We also want to collect as much logged data as we can get away with.This means that we need to get the data off of the generating process as quickly as possible so the threads are not blocked while the persistence takes place (fire and forget). Different from the translation requirements above, our log data can endure some data loss. Optimally we would to capture all of it, but we are okay losing some of it.
The other high volume data that we want to capture are the user actions that happen in the browser. This changes the landscape a bit because of the volume of data that will be produced. Added to the volume challenge is the ability to multi-cast the stream of data coming in so it can be analyzed in realtime as well as being sent to a archived data store for analysis later.
Lastly, I need to be able to queue work to be performed immediately or at defined times (e.g. run Job A at 2000). We use Quartz now for scheduling work, but I think I am the only fan of the framework in my company. We have a good deal of background processing for the fulfillment and other back office processes, so a scheduled work queue is important (task scheduling).
Distilling this down, it looks like I need a system that can:
- Guarantee that the target will receive the requests
- Guarantee that the target can successfully process a request before it is removed from the queue.

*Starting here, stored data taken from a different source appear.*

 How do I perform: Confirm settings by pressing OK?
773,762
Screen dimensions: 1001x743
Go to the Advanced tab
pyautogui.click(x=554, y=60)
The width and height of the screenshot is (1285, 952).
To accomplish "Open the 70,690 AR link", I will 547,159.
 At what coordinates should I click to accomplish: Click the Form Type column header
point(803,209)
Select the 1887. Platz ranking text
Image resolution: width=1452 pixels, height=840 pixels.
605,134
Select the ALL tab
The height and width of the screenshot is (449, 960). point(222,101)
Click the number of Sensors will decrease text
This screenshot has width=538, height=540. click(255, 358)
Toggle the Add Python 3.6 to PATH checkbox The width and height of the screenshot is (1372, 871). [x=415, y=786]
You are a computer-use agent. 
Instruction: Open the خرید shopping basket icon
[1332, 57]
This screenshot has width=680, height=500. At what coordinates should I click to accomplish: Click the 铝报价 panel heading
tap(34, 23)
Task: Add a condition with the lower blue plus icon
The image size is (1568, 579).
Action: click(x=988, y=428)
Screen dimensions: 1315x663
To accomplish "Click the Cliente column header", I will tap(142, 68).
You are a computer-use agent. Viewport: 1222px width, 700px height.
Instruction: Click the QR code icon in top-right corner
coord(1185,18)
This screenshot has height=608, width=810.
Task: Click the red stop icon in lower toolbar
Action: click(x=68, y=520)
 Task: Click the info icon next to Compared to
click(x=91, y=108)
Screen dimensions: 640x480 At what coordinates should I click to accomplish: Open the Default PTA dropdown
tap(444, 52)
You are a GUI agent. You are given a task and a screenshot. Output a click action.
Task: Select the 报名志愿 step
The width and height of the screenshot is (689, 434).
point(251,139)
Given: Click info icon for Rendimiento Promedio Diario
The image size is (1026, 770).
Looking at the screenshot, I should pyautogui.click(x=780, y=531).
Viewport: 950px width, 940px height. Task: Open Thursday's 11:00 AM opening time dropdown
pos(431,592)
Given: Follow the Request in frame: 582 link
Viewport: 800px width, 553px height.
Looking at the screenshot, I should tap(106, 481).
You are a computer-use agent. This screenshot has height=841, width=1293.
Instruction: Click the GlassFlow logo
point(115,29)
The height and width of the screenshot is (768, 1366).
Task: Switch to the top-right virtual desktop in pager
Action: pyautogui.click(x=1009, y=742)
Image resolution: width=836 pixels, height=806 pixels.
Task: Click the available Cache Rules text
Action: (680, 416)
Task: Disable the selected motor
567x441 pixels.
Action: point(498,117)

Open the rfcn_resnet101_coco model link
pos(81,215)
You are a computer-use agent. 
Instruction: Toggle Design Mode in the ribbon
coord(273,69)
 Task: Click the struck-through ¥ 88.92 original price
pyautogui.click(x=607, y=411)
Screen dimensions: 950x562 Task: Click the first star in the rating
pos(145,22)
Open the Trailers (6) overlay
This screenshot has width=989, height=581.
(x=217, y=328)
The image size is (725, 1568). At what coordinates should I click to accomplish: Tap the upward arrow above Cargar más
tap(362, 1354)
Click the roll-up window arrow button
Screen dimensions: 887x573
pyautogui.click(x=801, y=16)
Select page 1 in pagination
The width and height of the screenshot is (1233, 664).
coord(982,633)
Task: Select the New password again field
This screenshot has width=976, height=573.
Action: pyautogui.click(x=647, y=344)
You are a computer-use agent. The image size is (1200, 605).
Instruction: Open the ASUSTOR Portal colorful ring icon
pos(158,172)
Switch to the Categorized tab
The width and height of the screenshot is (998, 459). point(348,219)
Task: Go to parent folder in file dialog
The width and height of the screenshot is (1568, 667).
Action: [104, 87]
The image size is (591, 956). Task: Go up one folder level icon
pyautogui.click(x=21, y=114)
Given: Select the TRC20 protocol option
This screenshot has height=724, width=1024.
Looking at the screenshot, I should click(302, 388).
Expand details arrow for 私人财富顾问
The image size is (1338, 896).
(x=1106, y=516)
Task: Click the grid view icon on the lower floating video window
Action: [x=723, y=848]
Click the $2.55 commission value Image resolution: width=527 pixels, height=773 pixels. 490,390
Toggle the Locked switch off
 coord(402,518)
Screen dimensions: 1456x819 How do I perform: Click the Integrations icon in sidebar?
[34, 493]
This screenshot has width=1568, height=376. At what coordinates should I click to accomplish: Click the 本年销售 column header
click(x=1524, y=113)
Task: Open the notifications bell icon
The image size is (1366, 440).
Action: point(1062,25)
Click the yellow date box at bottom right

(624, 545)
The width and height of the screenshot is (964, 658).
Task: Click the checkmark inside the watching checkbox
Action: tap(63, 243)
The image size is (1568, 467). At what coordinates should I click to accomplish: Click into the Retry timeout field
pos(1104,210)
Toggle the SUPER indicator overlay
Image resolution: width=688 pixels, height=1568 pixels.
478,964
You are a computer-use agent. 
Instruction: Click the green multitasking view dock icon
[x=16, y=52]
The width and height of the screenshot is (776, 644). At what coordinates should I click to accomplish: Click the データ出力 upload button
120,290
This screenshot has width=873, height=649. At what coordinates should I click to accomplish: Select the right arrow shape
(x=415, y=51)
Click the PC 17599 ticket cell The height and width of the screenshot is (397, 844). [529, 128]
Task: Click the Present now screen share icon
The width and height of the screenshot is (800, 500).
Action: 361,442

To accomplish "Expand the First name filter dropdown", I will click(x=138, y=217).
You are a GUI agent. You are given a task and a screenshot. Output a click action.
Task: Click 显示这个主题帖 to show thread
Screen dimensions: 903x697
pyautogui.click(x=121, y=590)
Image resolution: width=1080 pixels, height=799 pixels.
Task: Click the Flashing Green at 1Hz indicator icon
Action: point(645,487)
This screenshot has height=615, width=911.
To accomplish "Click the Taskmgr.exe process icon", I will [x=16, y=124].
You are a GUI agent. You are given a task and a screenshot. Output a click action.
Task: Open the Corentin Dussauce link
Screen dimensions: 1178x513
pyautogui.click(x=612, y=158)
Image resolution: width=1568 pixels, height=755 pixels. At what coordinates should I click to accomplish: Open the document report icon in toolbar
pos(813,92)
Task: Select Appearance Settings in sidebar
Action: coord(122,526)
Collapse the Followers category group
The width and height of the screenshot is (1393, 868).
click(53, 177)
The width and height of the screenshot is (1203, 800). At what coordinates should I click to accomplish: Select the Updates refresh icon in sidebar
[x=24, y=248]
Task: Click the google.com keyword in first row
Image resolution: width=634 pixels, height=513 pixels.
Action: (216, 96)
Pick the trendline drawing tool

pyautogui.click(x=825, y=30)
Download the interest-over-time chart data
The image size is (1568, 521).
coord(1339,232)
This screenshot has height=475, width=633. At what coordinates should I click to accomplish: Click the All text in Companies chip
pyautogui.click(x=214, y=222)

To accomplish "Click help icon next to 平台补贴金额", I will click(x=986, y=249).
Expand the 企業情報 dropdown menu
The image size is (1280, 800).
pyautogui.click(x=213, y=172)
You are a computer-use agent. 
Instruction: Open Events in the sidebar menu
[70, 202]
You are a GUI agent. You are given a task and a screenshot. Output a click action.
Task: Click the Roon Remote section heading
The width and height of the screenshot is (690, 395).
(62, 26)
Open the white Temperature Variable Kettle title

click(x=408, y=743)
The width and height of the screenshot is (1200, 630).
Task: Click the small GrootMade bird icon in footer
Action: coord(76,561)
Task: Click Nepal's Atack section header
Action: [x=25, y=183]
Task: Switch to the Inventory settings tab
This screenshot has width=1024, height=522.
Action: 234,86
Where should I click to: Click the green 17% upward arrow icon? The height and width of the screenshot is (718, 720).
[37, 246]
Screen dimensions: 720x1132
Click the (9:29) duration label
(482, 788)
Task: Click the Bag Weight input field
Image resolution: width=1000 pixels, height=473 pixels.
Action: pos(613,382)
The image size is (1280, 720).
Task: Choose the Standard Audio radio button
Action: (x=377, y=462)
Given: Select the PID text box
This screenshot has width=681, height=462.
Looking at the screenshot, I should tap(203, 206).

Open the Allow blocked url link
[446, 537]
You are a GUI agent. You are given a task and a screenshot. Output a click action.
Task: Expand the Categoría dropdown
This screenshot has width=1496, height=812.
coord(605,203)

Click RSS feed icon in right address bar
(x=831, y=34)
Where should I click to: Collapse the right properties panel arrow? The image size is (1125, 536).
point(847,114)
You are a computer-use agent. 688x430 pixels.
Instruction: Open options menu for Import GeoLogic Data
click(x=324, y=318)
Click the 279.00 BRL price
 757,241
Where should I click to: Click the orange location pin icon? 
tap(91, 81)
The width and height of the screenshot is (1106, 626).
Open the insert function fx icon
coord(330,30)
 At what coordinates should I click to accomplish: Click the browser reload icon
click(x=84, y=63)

- Multi-cast (fanout) the requests to multiple consumers
- Process requests at a pre-defined time
On top of that, I will need the other non-functional requirements usual suspects such as high-availability, scalability and security. Since this data will include customer information (PII, not PCI) there will need to be some level of transport security as well as access control.
I think that this is enough for now. I need to marinate over this before I start to look at possible solutions.